José M. Tojeira
Los antiguos hablaban del eterno retorno. Algunas religiones hablaban de reencarnación. Pensaban que la historia se repetía. En general fue la esperanza de Israel la que introdujo en la historia direccionalidad y finalidad. El cristianismo universalizó esa idea de una historia que se perfecciona hasta llegar a su fin, al tiempo que tomaba de griegos y romanos la razón y el derecho como formas históricas de caminar. Hoy sabemos que la historia no tiene por qué repetirse. Y los acontecimientos que vivimos nos indican que las teorías del fin de la historia, que tuvieron cierto eco a finales del siglo pasado, están equivocadas. Sin embargo, cuando el futuro no se trabaja e incluso no se planifica, algunas barbaridades históricas se pueden repetir. En el primer cuarto del siglo XX hubo una gripe que mató a 50 millones de personas y contagió a un tercio de la humanidad. La falta de preparación para el COVID-19 recuerda aquella tragedia, aunque dado los adelantos de la ciencia es muy difícil que lleguemos a aquellos extremos. Pero lo que es evidente es que no planificar el futuro y no prepararse para los riesgos existentes lleva con frecuencia a que se repitan tragedias. En los millones de años que lleva existiendo la tierra hubo extinciones de la vida o la vegetación impresionantes. Hoy, con el calentamiento global provocado por nuestros modos de consumo, somos nosotros mismos los que estamos provocando una extinción, por no querer planificar un uso diferente de la energía.
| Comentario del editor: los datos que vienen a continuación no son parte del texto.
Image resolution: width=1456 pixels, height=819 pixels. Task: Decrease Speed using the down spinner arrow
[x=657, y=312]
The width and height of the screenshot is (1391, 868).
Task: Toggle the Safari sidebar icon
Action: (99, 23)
Y es que es verdad, la historia puede en cierto modo repetirse. La masacre de 1932 en El Salvador tuvo causas parecidas a las que provocaron 70.000 muertes civiles durante nuestra guerra de los años ochenta. Planificar el futuro corrigiendo errores es indispensable para que las situaciones trágicas o dolorosas no se repitan. Estamos ahora sufriendo una pandemia para la que sanitariamente no estamos preparados. Nunca se ha querido hacer una reforma radical de nuestro débil y mal dotado sistema de salud. Ni siquiera al estilo de Costa Rica, que por cierto es de los países latinoamericanos que mejor se está defendiendo en estos momentos frente a la pandemia. Según los cálculos de algunos médicos, en el país existen unos cien ventiladores mecánicos en el sistema público. Y por supuesto no todos podrían ser utilizados para neumonías provocadas por la COVID-19, puesto que hay otras situaciones de enfermedad que requieren su utilización. Imaginemos que llegamos a los mil enfermos (lo cual es relativamente fácil, pues ya superamos los cuatrocientos). Y que el 10 % de esos enfermos necesitaran ventilador mecánico. Nuestro sistema quedaría fácilmente colapsado.
En todas las emergencias los Estados suelen recurrir a la deuda para solventar los problemas más urgentes. Nosotros hemos acumulado ya tanta que nos cuesta más conseguirla. Si pensáramos seriamente en una reforma fiscal tendríamos más recursos y más capacidad de pago cuando necesitáramos deuda. La población de tercera edad se va a multiplicar por tres en los próximos 40 años. ¿Podremos seguir con un sistema de pensiones que solo atiende al 24 % de los que están en edad de recibir pensión? El salario digno es una de las mejores formas de salir de la pobreza, pero lo mantenemos en un mínimo que difícilmente posibilita salir de la pobreza. Nuestro sistema educativo solo gradúa de bachillerato al 40 % de los jóvenes en edad de graduarse. Y de esos, casi la mitad han estudiado unos bachilleratos tan débiles que prácticamente les impide continuar con una formación seria tras su graduación. En esta sociedad de la inteligencia, ¿podremos llegar al desarrollo económico y social con un capital intelectual escaso? O cambiamos, o estaremos repitiendo cíclicamente los mismos males de siempre. Si no planificamos un futuro distinto, si no reformamos con seriedad la sanidad, la fiscalidad, la educación, las pensiones, los salarios, y una serie de temas más, nos veremos abocados al estancamiento y a la repetición de los males que tradicionalmente criticamos.